The amount of socially necessary labor time required to produce an article is historically relative. For example, when power-looms were introduced into the process of weaving, the amount of time required to produce a specific amount of cloth was roughly cut in half. Today, thanks to computers we can compute the answer to a complex mathematical question in a matter of seconds whereas previously it took hours.

The “exchange value” of a commodity refers to how many other commodities it can be exchanged for. As mentioned earlier, a chair might be exchanged for ten loaves of bread, three jackets, two stools, etc., and the number of each of these commodities represents the chair’s exchange value. The capital-v “Value” of the chair is the socially necessary amount of labor time required to produce it, which is measured in minutes, hours and days. Value, or labor time, is the determining factor of a commodity’s exchange value. If one article requires twice the amount of labor time to produce as a second article, then the first article will exchange for two of the second article so that the amount of labor time is equal on both sides of the exchange.

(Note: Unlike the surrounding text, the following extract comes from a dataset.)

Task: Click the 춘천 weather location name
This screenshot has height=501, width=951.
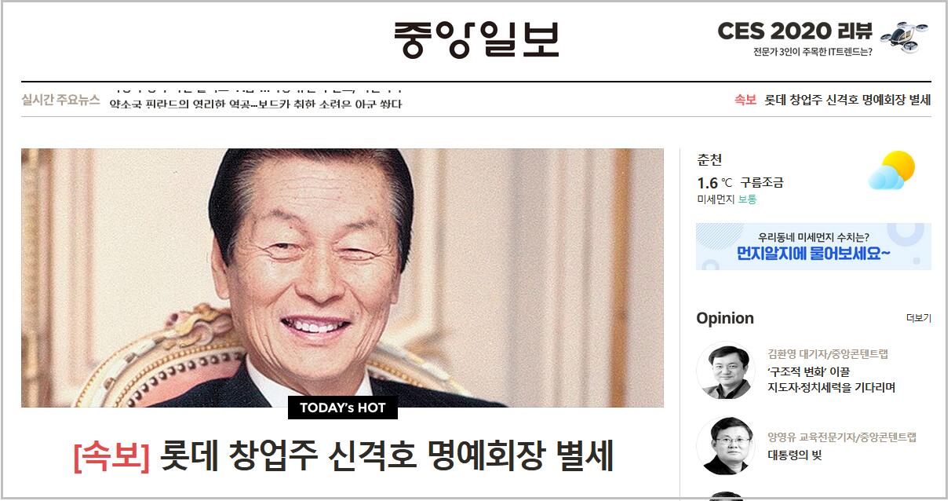Action: pyautogui.click(x=709, y=159)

In order to facilitate the exchange of commodities, humans created a special commodity: money. The value of a piece of gold is established on the same basis as any other commodity: the amount of socially necessary labor time required to produce it. Because of the substantial amount of labor time necessary to mine and refine gold and silver and because metals are easily divisible into small units, precious metals such as these were ideally suited to serve as money. They were particularly useful when one person wanted to buy a commodity from a second person but did not possess any commodities that the second person wanted. Money allows a person to sell a commodity to one person and use the gold acquired in the transaction to buy a commodity from a third person. The amount of gold that a commodity commands on the market, then, is referred to as its “price.” Eventually, in order to facilitate an even greater circulation of commodities, paper currencies were introduced. A particular type of paper money was stipulated as representing a specific amount of gold.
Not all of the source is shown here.